She purses her lips when he’s difficult, and her eyes crinkle when she tells him of a ridiculous client. He sputters and sneers and yells too much, and then one day in early spring she asks him if he would come with her to Miss Rosie’s grave, as she hasn’t been to visit her friend in ever-so-long. 

The empty space before _‘friend’_ is smooth, and it’s practiced, and he can’t _help_ her because he’s _never_ found the solution himself— but he can make her giggle when he dips into someone’s yard and nicks a bouquet of roses with a spry youth he hasn’t felt in _years_ , making them flee down the street like schoolchildren. 

Later, she cleans the cuts the thorns had left on his hands and tells him how much her Miss Rosie had hated roses, but thought that occasional bouts of mischief were good for the soul.

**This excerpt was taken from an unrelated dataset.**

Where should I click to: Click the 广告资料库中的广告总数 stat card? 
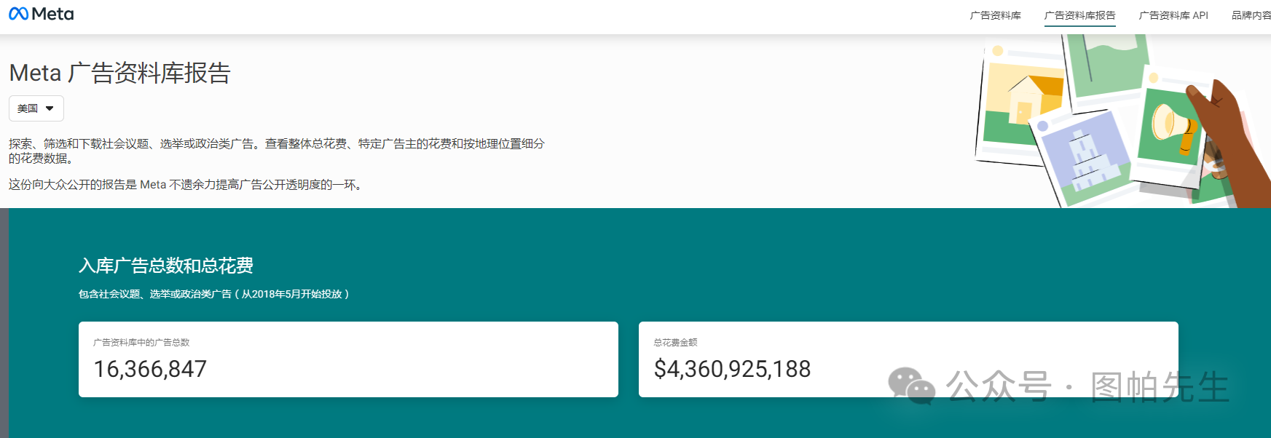tap(348, 359)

Shadwell suggests stealing tulips next year, and is suitably overwhelmed when her laughter holds tears. 

They are relics from a missing generation, and her flame-red hair catches in the light. Shadwell’s cursed. He finds himself picking up trinkets for her, bobbles and knick-knacks she would like. He’s cursed. He turns 50 and his memory gets worse. She brings him tea in the morning before her appointments, and they share Sunday dinner on her day off. 

After thirty years, he gets a call from a Mr. Crowley. A Mr. Crowley has a need for his services. A Mr. Crowley appears in his life and says he found his business card in the middle of his late father’s belongings. Shadwell doesn’t believe that such a man would’ve had children, but this Mr. Crowley is the spitting image of his father. 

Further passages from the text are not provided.